We cannot agree with petitioners that under the facts before us the ascertainment of the present value of the gifts claimed as charitable deductions can be correctly made by reference to the actuarial tables in question. The valuation of life and remainder interests presents an extremely complex and difficult problem which cannot generally be solved with ease or exactitude. Generally speaking, the valuation method prescribed in the regulations will be followed “unless the facts present a substantial reason for departure therefrom.” Estate of Irma E. Green, 22 T.C. 728, 732 (1954). The use of actuarial tables is proper in many cases, but even when prescribed in the Commissioner’s regulations such tables need not be controlling. Estate of John Holliday Denbigh, 7 T.C. 387 (1946). This is not the ordinary case, however. We cannot under the facts before us apply the usually applicable actuarial tables and the factors therein disclosed and expect to thereby obtain the date of gift value of the remainder interests here involved. We conclude that under the trust agreement before us there is no way in which we can sever the alleged charitable remainder interest from the reserved private interest so to value it with any degree of reliability. There are too many unknown and unusual factors, and quantities here to permit the application of the usual valuation procedures, and no special formula has been advanced or suggested for this case. We have detailed the distinguishing circumstances which compel this conclusion in our findings and discussion. Suffice it to say that on the whole record before us, petitioners have retained so many incidents of ownership, such control, and so many rights in and strings to the property they claim has been given to charity, that neither an assured gift to charity has been established nor have petitioners established the date of gift monetary value of the emasculated remainder.5 Petitioners have used and we feel sure will continue to use and deal with the trust properties for their own personal benefit as they determine. They have so cast the transaction that this is permissible. They have also so cast the transaction that we cannot allow the deductions they seek, and respondent’s disallowance is sustained. Cf. Elise McK. Morgan, supra, and Burroughs Corporation, 33 T.C. 389 (1959).

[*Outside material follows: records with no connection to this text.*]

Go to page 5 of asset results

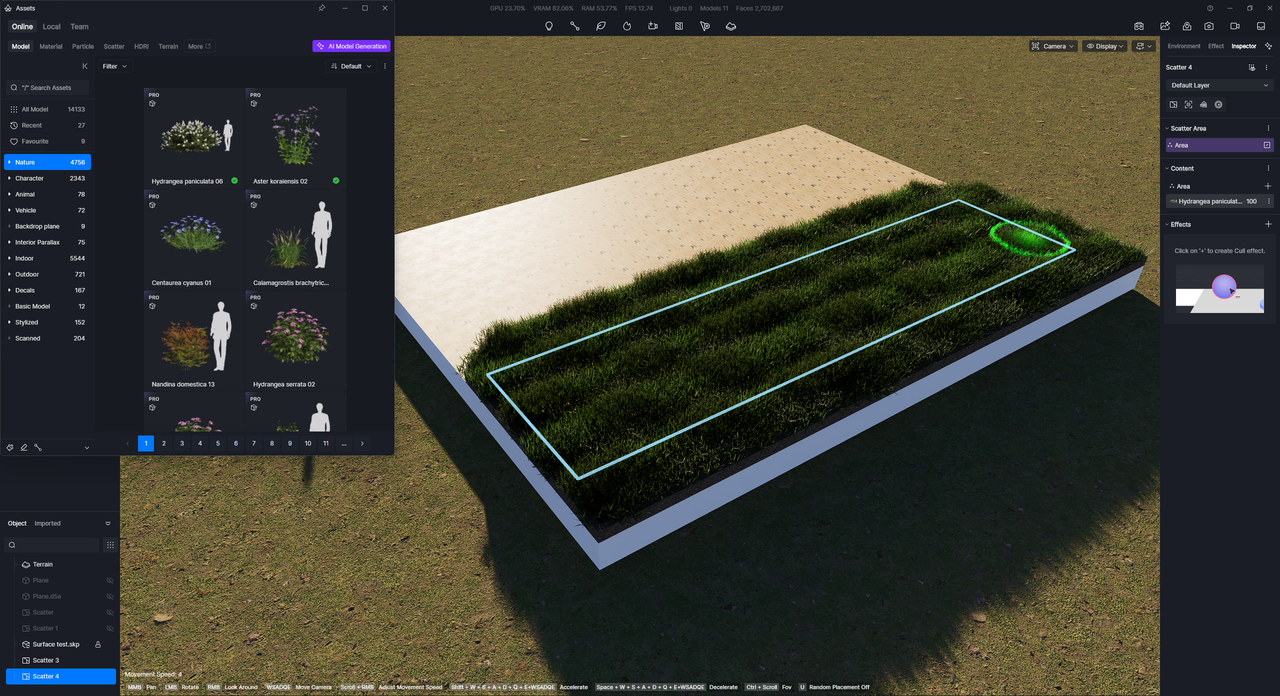(x=218, y=443)
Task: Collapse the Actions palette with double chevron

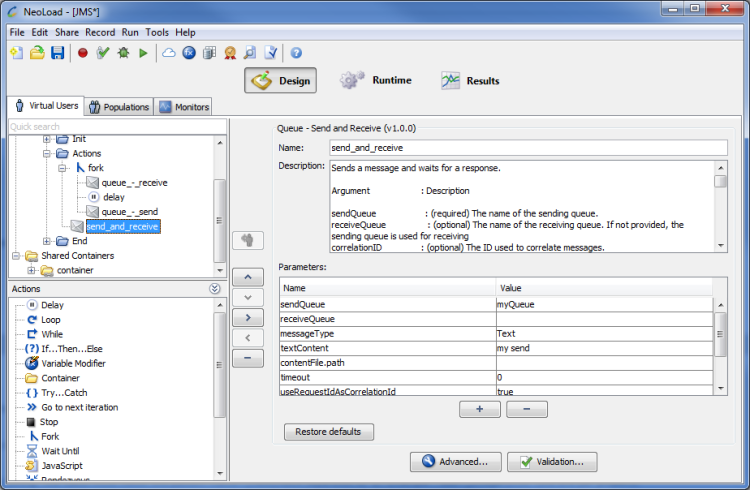Action: (x=215, y=289)
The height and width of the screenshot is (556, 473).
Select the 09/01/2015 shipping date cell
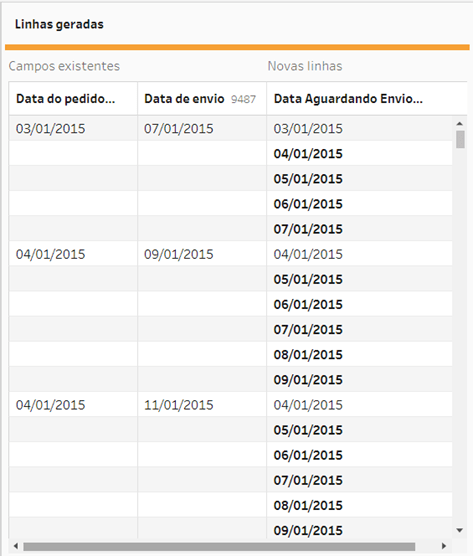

Decision will be entered under Bule SO.

In connection with said exchange a contract was entered into on May 1, 1959, whereby petitioners or survivor of them or the above-mentioned trustee, were given an option to demand that Davidson and Cohen repurchase the 95 Corona St. property at any time prior to May 1, 1964, for the price of $31,000 and assume any mortgage placed on the property by petitioners. Subsequent to the taxable years involved herein and pursuant to such contract the 95 Corona St. property was repurchased by Davidson and Cohen in September 1962.

All Code sections mentioned herein refer to the Internal Revenue Code of 1954, as amended, unless otherwise noted.

See. 1.170-1 Charitable, etc., contributions and gifts; allowance of deduction.

(a) General rule. Any charitable contribution (as defined in section 170(c)) actually paid during the taxable year is allowable as a deduction in computing taxable income, * « »

(b) Time oí malting contribution. Ordinarily a contribution is made at the time delivery is effected. * * *

(c) Contribution in property—

(1) General rules. If a contribution is made in property other than money, the amount of the deduction is determined by the fair market value of the property at the time of the contribution. * * *

(d) Transfers of income and remainder interests. A deduction may be allowed for a contribution of an interest in the income from property or an interest in the remainder. The income or remainder interest shall be valued according to the tables referred to in paragraph (d) of § 1.170-2. For rules with respect to certain transfers to a trust, see paragraph (d) of § 1.170-2.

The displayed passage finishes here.